Environnement : Des agriculteurs en phase avec la restauration collective responsable

Depuis 10 ans, la ville de Lons-le-Saunier mise sur une restauration collective dite responsable, avec ses produits régionaux, saisonniers et souvent biologiques: un surplus de revenu non négligeable pour les producteurs locaux.

« Produire pour la restauration collective, c'est une sécurisation du débouché: une partie de notre revenu est stable, c'est un supplément intéressant et rémunérateur », estime Pierre Carmantrand, agriculteur biologique à Villevieux (Jura).

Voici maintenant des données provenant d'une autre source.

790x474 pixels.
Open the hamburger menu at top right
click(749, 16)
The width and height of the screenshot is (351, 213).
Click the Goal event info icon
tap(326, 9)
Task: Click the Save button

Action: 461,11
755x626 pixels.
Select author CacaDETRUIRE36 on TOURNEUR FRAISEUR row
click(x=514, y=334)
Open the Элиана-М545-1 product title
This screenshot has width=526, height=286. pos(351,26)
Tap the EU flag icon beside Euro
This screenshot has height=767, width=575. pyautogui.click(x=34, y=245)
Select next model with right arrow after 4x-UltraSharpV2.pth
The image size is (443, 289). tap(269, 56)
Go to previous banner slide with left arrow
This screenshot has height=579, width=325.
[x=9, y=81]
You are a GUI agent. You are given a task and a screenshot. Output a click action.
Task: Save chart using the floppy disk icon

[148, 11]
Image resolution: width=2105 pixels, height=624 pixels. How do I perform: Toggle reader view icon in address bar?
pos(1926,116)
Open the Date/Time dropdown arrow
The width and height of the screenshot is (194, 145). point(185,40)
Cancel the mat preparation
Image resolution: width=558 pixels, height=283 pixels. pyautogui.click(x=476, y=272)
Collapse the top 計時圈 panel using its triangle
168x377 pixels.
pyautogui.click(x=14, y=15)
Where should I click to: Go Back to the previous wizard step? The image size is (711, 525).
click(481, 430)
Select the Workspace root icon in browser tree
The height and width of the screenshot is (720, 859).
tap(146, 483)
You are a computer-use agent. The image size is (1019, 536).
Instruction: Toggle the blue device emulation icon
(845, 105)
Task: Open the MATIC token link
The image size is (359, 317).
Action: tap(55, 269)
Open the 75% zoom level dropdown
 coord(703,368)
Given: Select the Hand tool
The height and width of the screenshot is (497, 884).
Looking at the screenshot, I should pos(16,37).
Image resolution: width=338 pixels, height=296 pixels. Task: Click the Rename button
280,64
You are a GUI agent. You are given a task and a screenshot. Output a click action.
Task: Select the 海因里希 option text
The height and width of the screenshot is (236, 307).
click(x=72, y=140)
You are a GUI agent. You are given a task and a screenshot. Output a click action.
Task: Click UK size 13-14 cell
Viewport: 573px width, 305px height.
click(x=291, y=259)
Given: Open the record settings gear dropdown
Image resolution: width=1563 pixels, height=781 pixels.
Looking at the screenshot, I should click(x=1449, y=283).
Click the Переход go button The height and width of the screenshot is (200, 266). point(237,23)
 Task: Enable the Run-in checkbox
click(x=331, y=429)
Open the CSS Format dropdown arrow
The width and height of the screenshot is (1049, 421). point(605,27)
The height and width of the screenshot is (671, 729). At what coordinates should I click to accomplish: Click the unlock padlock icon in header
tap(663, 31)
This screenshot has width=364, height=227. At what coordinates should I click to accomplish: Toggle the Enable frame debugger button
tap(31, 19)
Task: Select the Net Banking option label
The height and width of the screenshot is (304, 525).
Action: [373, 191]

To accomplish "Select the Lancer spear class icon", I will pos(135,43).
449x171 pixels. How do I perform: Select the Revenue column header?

Près de 30% de sa production de blé est destinée à la fabrication du pain biologique qui accompagne les 5.500 repas journaliers des cantines et des hôpitaux de Lons-le-Saunier et ses alentours.

Depuis 2000, la ville s'adresse aux agriculteurs locaux pour mettre en place des filières de distribution en circuit court, avec des produits locaux et souvent bio. « Par exemple, avant, nous achetions le comté, notre fromage local, sur le marché en passant par des intermédiaires, alors que nous avions les producteurs juste à côté de nous », explique Didier Thévenet, directeur du restaurant municipal, qui estime à 25% la part de bio dans la restauration collective de la capitale jurassienne.

La suppression des intermédiaires, onéreux, permet d'équilibrer le coût de la démarche. Le défi des producteurs locaux, souvent plus habitués à la vente au détail, est de répondre à une demande importante en terme de volume.